O desfile continua a ser um momento muito importante para um costureiro?
É! Chegamos a um certo ponto que também gostamos de saber qual é a reacção à colecção.
É desafiante apresentar de forma independente? É um investimento grande?
Quero ser independente e as tendências sou eu que as faço. Quero ter a liberdade de criar, mas isto custa muito dinheiro. Não é só o custo das peças, mas tudo o que envolve. É preciso ter meios para isso, tem de se dizer a verdade. Claro que não tem o custo que tem em Paris, mas não é fácil.
Por que é que nunca entrou no circuito de moda em Portugal? Nunca fez ModaLisboa ou Portugal Fashion?
Isso não sei... Nunca fui convidado. Não me interessa absolutamente nada.
Não se identifica com esses eventos?

Dados fornecidos
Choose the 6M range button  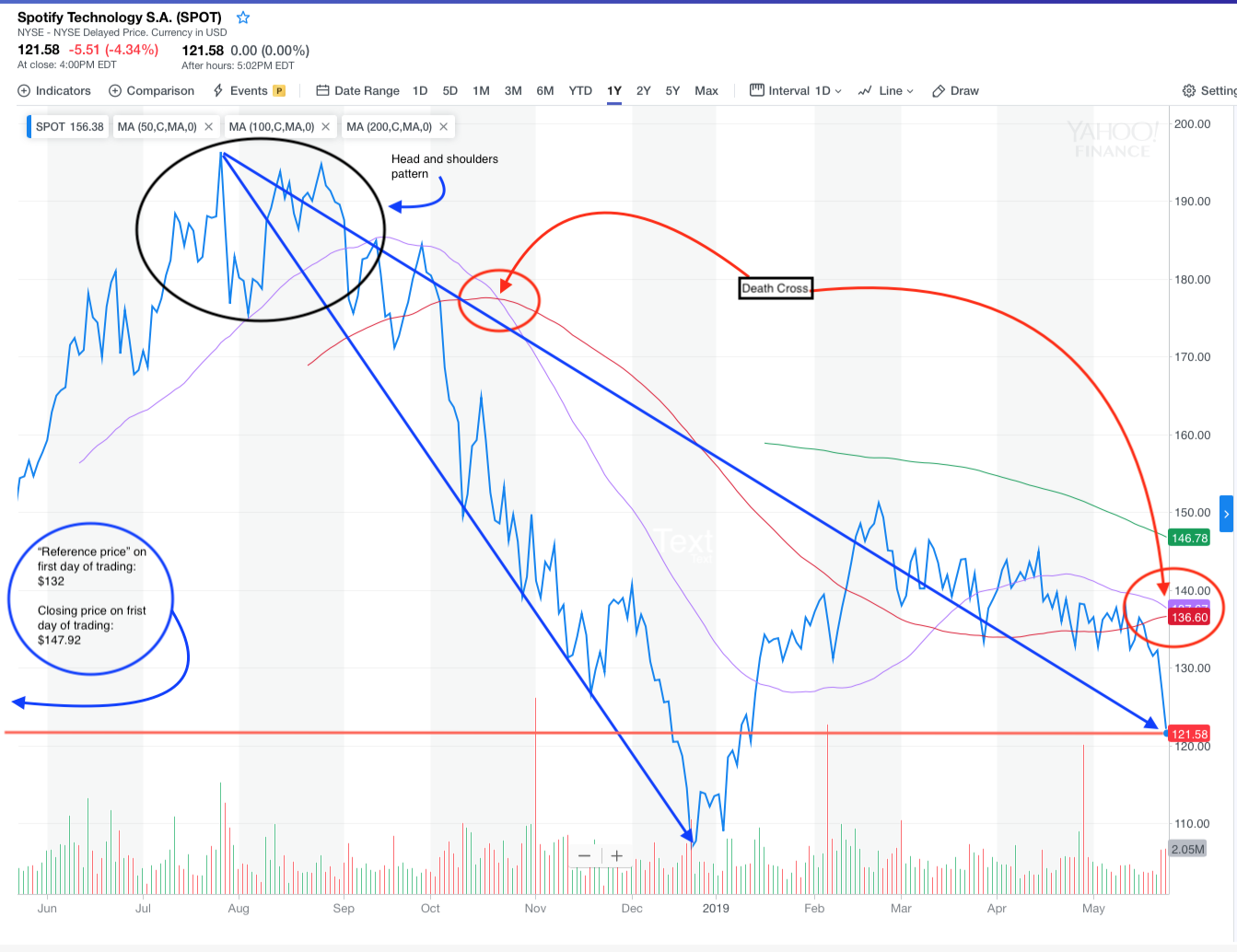click(x=545, y=90)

Tarefas
A) Copie da entrevista o trecho que começa em "É desafiante apresentar" e termina em "com esses eventos?".
B) Responda com base na entrevista:
(i) Que outros custos há, além do custo das peças?
(ii) Segundo o entrevistado, apresentar de forma independente tem o mesmo custo que em Paris?
(iii) Que motivo dá o entrevistado para nunca ter feito a ModaLisboa ou o Portugal Fashion?
C) Traduza para inglês, por favor, esta frase da entrevista: "Quero ter a liberdade de criar, mas isto custa muito dinheiro."

Soluções
A)
É desafiante apresentar de forma independente? É um investimento grande?
Quero ser independente e as tendências sou eu que as faço. Quero ter a liberdade de criar, mas isto custa muito dinheiro. Não é só o custo das peças, mas tudo o que envolve. É preciso ter meios para isso, tem de se dizer a verdade. Claro que não tem o custo que tem em Paris, mas não é fácil.
Por que é que nunca entrou no circuito de moda em Portugal? Nunca fez ModaLisboa ou Portugal Fashion?
Isso não sei... Nunca fui convidado. Não me interessa absolutamente nada.
Não se identifica com esses eventos?

B)
(i) Tudo o que envolve.
(ii) Não, não tem o custo que tem em Paris.
(iii) Nunca foi convidado.

C) I want to have the freedom to create, but this costs a lot of money.